Exercise directions =>
The required output is every line from the beginning of the entries below through the line that includes "The image size is (1200, 750).", copied exactly.

Data listing =>
--
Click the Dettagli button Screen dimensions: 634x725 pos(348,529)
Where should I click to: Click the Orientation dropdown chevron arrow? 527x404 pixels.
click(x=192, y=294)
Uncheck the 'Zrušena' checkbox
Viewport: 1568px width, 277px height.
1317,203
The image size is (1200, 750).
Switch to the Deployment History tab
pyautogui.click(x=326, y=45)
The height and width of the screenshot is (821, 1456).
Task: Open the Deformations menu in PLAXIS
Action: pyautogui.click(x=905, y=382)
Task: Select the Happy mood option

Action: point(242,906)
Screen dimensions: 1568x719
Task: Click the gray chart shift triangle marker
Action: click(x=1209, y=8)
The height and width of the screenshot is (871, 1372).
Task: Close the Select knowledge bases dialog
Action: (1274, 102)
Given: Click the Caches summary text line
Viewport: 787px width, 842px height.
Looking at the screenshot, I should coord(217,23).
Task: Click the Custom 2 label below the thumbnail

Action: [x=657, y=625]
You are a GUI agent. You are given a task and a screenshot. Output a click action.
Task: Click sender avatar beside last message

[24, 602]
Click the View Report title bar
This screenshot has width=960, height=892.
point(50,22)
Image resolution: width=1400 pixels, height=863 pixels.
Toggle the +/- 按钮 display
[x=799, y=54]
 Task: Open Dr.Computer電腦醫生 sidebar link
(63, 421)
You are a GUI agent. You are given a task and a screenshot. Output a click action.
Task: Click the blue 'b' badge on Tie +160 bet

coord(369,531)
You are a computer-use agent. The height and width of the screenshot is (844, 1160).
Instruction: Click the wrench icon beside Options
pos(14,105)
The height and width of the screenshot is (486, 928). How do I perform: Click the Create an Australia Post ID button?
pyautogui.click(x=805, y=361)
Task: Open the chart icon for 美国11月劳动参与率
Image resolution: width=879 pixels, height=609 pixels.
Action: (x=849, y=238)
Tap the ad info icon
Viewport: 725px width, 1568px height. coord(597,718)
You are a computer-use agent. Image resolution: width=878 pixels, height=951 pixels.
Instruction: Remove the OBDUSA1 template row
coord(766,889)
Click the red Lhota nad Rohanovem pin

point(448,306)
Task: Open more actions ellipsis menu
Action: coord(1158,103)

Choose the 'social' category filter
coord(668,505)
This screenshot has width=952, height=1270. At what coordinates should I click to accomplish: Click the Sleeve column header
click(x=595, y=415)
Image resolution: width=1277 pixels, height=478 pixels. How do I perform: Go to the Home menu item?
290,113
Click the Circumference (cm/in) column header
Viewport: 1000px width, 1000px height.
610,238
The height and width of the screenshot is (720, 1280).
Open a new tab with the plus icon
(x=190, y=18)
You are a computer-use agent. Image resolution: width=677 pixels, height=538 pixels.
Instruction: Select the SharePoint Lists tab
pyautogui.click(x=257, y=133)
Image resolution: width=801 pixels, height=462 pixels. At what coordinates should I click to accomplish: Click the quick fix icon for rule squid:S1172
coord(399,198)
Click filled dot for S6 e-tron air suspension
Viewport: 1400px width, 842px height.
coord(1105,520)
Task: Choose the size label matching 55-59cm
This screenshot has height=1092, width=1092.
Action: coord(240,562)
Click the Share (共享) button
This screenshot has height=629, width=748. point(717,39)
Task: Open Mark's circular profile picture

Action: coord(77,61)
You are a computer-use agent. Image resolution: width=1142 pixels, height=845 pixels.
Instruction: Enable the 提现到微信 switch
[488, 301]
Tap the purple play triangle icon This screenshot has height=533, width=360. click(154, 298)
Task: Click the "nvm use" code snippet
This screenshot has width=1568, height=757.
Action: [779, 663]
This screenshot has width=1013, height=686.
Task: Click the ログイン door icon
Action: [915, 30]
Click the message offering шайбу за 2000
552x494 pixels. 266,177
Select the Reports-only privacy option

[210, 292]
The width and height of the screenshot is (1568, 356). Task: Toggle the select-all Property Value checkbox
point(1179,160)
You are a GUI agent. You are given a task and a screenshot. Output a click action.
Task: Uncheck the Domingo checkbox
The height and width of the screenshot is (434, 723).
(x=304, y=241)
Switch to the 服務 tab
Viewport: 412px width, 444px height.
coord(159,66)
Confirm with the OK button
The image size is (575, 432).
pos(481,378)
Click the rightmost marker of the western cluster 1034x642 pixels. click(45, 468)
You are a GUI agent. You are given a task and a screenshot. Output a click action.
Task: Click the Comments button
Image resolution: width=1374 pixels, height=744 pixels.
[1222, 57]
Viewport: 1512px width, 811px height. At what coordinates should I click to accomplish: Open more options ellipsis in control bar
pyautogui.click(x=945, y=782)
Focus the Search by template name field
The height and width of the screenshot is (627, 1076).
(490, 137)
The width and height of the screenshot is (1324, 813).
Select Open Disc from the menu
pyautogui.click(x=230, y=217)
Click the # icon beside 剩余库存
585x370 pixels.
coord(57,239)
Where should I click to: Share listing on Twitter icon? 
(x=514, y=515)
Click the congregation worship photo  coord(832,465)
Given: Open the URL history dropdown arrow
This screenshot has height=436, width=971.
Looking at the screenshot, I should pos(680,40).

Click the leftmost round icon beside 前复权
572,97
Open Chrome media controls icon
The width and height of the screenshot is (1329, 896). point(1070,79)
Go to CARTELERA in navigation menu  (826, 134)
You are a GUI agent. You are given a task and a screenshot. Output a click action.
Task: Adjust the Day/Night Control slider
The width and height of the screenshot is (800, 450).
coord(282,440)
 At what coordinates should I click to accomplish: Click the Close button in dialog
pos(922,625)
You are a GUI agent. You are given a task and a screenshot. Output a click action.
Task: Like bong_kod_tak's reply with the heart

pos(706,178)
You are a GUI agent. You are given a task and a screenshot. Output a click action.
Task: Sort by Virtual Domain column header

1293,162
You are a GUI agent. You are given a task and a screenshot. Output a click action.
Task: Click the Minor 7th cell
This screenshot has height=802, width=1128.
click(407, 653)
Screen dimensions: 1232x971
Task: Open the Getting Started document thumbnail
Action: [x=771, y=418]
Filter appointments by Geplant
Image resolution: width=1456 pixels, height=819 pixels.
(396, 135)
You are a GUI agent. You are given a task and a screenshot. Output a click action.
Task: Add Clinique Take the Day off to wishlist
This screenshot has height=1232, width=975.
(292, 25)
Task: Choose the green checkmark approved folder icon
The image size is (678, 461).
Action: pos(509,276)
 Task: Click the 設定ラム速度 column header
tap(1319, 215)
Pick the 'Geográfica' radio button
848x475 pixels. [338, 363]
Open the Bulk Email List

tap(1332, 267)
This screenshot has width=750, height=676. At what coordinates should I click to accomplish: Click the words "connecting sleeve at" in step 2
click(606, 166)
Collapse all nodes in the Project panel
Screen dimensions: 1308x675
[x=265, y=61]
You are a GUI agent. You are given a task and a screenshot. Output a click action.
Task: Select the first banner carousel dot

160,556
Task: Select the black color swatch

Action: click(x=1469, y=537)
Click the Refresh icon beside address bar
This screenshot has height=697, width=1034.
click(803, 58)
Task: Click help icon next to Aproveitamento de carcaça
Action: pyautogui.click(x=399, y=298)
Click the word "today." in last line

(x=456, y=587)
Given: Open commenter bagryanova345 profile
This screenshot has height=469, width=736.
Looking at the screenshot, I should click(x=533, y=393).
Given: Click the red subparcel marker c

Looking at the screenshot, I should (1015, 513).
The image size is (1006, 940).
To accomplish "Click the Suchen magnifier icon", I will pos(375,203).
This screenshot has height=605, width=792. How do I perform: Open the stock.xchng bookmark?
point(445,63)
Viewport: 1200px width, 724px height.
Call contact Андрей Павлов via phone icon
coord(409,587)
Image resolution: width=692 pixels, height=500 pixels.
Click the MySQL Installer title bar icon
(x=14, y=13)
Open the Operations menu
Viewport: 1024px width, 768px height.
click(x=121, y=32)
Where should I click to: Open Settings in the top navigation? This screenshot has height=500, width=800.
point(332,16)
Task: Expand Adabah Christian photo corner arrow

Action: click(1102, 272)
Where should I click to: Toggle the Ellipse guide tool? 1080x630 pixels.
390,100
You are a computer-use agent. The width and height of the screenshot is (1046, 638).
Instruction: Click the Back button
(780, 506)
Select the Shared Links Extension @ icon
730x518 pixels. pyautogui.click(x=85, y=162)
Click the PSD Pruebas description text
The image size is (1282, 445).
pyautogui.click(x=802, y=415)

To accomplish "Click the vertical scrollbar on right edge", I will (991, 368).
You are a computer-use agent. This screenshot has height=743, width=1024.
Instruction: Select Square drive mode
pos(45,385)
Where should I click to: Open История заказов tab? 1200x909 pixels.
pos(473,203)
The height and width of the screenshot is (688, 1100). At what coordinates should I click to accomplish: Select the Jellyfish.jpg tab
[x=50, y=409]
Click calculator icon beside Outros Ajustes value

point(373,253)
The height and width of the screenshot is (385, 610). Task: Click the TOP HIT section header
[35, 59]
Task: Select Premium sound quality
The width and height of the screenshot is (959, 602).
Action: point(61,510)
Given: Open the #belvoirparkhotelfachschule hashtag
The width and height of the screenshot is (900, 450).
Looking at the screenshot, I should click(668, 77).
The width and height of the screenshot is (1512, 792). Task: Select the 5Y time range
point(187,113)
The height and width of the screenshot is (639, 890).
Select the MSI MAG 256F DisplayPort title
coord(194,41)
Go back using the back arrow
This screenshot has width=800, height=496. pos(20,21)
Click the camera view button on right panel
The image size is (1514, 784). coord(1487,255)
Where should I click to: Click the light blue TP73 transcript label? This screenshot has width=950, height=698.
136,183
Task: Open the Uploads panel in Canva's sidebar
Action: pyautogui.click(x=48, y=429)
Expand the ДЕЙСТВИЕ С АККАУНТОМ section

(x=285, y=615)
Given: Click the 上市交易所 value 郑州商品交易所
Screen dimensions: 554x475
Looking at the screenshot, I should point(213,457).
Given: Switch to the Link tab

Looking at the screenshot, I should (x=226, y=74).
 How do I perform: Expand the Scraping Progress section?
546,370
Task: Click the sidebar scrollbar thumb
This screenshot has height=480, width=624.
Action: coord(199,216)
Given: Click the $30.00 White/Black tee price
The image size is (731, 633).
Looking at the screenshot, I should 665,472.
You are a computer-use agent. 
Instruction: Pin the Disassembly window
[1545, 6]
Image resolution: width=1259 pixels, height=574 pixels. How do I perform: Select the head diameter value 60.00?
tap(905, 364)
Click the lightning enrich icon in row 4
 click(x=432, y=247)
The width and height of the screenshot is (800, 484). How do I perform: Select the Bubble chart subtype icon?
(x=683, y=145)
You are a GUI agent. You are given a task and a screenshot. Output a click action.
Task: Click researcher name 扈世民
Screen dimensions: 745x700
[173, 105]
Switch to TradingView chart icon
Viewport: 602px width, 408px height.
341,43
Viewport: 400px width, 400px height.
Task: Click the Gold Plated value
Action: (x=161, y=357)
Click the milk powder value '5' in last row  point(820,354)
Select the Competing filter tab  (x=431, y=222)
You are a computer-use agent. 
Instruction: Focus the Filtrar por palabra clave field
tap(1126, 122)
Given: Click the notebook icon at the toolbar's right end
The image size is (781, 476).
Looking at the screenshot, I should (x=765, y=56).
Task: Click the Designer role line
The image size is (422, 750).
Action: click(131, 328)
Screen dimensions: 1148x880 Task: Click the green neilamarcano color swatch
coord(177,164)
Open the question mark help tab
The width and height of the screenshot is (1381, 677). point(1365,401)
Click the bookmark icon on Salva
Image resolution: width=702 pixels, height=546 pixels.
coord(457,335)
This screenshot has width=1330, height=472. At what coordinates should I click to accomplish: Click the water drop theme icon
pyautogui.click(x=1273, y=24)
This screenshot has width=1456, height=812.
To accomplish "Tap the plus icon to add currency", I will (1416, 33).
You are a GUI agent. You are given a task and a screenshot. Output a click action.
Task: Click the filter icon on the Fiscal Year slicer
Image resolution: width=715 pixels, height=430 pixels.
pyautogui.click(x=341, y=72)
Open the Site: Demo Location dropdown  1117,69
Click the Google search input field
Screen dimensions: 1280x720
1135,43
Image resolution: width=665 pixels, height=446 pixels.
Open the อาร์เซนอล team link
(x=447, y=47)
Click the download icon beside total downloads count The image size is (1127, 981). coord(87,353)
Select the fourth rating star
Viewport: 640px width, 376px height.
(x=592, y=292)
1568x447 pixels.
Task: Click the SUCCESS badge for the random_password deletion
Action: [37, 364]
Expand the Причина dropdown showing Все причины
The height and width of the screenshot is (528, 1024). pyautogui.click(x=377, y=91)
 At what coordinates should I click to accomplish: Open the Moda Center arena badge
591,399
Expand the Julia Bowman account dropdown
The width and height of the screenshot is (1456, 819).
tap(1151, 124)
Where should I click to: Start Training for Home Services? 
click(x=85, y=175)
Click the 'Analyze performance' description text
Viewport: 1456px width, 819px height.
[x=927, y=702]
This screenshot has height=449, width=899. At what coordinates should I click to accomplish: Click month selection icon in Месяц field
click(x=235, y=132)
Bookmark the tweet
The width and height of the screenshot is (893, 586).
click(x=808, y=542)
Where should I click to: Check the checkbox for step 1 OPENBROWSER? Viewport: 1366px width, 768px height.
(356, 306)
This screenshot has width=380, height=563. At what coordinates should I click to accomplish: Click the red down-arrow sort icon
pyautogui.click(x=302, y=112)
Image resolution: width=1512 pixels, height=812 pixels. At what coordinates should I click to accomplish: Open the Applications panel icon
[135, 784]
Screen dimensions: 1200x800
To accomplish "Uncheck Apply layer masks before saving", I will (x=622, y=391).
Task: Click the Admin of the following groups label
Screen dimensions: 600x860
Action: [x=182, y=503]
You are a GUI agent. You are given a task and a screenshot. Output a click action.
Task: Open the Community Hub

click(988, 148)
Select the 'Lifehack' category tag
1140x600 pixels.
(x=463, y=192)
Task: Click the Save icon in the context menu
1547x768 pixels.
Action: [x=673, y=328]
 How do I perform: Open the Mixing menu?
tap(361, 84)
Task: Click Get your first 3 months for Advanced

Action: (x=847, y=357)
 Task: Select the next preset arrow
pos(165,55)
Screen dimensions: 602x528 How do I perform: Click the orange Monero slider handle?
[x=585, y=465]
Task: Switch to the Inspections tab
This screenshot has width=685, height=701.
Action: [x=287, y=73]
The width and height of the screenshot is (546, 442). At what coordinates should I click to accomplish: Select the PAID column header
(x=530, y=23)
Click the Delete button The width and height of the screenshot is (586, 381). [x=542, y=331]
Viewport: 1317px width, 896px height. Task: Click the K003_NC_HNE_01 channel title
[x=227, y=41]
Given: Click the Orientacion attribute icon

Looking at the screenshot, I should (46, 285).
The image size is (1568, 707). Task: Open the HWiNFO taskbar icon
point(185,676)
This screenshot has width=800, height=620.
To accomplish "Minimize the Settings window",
--
Answer to the exercise =>
Click the Dettagli button Screen dimensions: 634x725 pos(348,529)
Where should I click to: Click the Orientation dropdown chevron arrow? 527x404 pixels.
click(x=192, y=294)
Uncheck the 'Zrušena' checkbox
Viewport: 1568px width, 277px height.
1317,203
The image size is (1200, 750).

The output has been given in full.